Comparison of non-motor symptoms in LRRK2 G2385R variant carrier and non-carrier PD patients
| Whole group (n = 301) |
LRRK2 G2385R carriers (n = 76) | LRRK2 G2385R non-carriers (n = 225) | P value | |
|---|---|---|---|---|
| NMSQuest score | 6.17 ± 3.58 | 6.62 ± 3.56 | 6.01 ± 3.58 | 0.143 |
| SCOPA-AUT score | 11.29 ± 6.77 | 11.88 ± 7.12 | 11.09 ± 6.65 | 0.220 |
| MMSE score | 27.17 ± 2.87 | 27.78 ± 2.68 | 26.96 ± 2.92 | 0.034* |
| HAMD-17 score | 5.49 ± 4.62 | 6.07 ± 5.05 | 5.30 ± 4.46 | 0.263 |
| RBDSQ score | 4.16 ± 3.02 | 5.00 ± 3.21 | 3.87 ± 2.91 | 0.003* |
| SS-16 score† | 6.83 ± 3.15 | 6.83 ± 2.97 | 6.84 ± 3.22 | 0.796 |
| cpRBD, n (%) | 98 (32.56) | 34 (44.74) | 64 (28.44) | 0.006* |
| Depression, n (%) | 85 (28.24) | 27 (35.53) | 58 (25.78) | 0.103 |
| Cognitive impairment, n (%) | 15 (4.98) | 1 (1.32) | 14 (6.22) | 0.089 |
| Hyposmia, n (%) | 222 (76.82) | 59 (77.63) | 163 (76.53) | 0.767 |
| Constipation, n (%) | 156 (51.83) | 44 (57.89) | 112 (49.78) | 0.161 |
NMSQuest, Non-Motor Symptoms Questionnaire; SCOPA-AUT, Scale for Outcomes in PD for Autonomic Symptoms; MMSE, Mini-Mental State Examination; HAMD-17, 17-item Hamilton Depression Rating Scale; RBDSQ, REM sleep behavior disorder (RBD) screening questionnaire; SS-16, 16-item odor identification test that is an extended version of “sniffin’ sticks” test; cpRBD, clinical probable RBD. †After excluding patients with chronic rhinitis, or who had recently a cold or a nasal operation, 289 patients, including 76 LRRK2 G2385R variant carriers and 213 non-carriers were applicable for the SS-16 test.

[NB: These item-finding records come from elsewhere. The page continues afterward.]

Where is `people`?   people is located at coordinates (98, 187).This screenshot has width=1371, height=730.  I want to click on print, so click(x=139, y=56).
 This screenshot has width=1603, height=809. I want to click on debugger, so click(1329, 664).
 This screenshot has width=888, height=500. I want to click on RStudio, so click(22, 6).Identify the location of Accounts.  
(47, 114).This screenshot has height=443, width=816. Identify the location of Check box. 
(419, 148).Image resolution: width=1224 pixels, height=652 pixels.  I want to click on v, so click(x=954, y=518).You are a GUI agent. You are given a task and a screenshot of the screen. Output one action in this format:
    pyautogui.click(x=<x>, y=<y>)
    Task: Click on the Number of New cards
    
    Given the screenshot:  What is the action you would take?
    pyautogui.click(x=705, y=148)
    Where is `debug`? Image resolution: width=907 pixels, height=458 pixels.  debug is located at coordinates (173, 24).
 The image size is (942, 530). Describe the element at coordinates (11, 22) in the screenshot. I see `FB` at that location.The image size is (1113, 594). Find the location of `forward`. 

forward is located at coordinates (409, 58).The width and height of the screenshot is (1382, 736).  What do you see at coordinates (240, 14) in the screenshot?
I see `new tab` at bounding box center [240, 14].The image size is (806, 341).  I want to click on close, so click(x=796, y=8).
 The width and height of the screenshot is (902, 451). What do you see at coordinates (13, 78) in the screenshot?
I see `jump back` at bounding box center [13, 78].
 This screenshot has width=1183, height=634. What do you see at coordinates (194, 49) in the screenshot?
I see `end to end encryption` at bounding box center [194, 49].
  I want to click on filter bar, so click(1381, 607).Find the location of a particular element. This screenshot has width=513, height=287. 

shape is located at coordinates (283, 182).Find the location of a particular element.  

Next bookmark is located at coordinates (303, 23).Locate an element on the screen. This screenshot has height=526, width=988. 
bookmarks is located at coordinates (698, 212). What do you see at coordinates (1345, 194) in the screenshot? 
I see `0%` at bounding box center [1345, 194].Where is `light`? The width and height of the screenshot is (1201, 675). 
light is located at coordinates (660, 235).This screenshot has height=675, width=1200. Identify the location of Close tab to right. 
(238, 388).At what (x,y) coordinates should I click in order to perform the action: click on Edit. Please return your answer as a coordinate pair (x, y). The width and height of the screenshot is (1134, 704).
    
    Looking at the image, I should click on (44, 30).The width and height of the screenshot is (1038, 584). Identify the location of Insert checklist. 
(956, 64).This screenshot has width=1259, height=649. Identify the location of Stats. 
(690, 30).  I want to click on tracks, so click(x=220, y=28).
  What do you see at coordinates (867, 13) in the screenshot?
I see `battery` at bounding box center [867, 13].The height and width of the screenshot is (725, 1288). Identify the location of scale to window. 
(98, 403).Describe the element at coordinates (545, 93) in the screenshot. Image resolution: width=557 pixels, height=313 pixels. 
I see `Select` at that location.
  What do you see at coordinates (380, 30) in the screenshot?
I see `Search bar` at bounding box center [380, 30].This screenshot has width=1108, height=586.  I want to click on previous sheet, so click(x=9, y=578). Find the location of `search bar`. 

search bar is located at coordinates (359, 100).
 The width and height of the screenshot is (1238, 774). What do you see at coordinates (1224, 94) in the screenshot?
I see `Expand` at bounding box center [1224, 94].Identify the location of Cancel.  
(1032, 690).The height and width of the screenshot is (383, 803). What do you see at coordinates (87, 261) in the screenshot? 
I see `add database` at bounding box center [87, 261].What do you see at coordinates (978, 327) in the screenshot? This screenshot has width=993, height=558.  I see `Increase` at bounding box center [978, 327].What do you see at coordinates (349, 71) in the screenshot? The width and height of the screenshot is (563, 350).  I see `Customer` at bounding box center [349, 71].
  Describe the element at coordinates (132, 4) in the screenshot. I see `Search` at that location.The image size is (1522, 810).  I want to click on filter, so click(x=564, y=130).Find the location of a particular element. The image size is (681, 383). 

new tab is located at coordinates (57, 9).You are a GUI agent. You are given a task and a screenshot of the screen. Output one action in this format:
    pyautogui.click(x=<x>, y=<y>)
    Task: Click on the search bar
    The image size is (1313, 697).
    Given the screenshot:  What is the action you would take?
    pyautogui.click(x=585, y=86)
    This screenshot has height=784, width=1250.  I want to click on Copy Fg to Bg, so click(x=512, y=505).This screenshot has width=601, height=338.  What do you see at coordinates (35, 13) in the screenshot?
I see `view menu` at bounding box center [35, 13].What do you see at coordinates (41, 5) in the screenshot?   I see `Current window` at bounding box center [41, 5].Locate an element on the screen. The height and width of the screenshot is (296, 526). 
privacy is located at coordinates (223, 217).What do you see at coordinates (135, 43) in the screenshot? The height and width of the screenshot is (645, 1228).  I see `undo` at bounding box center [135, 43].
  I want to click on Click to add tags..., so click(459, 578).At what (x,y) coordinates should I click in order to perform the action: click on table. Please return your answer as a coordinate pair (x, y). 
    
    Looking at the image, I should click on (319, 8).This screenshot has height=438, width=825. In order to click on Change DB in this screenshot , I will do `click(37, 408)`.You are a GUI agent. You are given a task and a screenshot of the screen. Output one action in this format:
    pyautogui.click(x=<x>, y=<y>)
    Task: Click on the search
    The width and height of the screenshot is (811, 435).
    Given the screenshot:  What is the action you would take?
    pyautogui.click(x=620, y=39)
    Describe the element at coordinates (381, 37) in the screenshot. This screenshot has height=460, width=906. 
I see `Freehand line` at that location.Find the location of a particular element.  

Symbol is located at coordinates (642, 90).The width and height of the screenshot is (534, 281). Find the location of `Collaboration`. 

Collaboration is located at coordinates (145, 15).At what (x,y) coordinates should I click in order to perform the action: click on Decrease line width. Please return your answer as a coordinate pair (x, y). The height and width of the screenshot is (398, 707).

Additionally, analysis of the non-motor symptoms between the two groups revealed that the G2385R variant carrier group had significantly higher mean RBDSQ scores (5.00 ± 3.21 vs. 3.87 ±2.91; P = 0.003) and the number of subjects with a RBDSQ score ≥ 6 (44.74% vs. 28.44%; P = 0.006) than in the non-carrier group, after adjusting for age and sex. Although the mean MMSE score was higher in the G2385R variant carrier group (27.78 ± 2.68 vs. 26.96 ± 2.92; P = 0.034), the frequency of cognitive impairment did not reach statistical significance between the two groups (1.32% vs. 6.22%; P = 0.089). There were no significant differences between the LRRK2 G2385R variant carriers and non-carriers with respect to the scores for NMSQuest, SCOPA-AUT, SS-16 and HAMD-17. Simultaneously, the frequency of hyposmia, depression and constipation in carriers did not significantly differ from that in non-carriers.
DISCUSSION
The LRRK2 G2385R variant is the most commonly occurring pathogenic LRRK2 substitution in Chinese populations. In our study, this variant was observed at a frequency of 11.3% in PD patients, which was consistent with the results of other studies in Asian populations (range, 5.7-11.9%) [3, 7, 9, 19-22].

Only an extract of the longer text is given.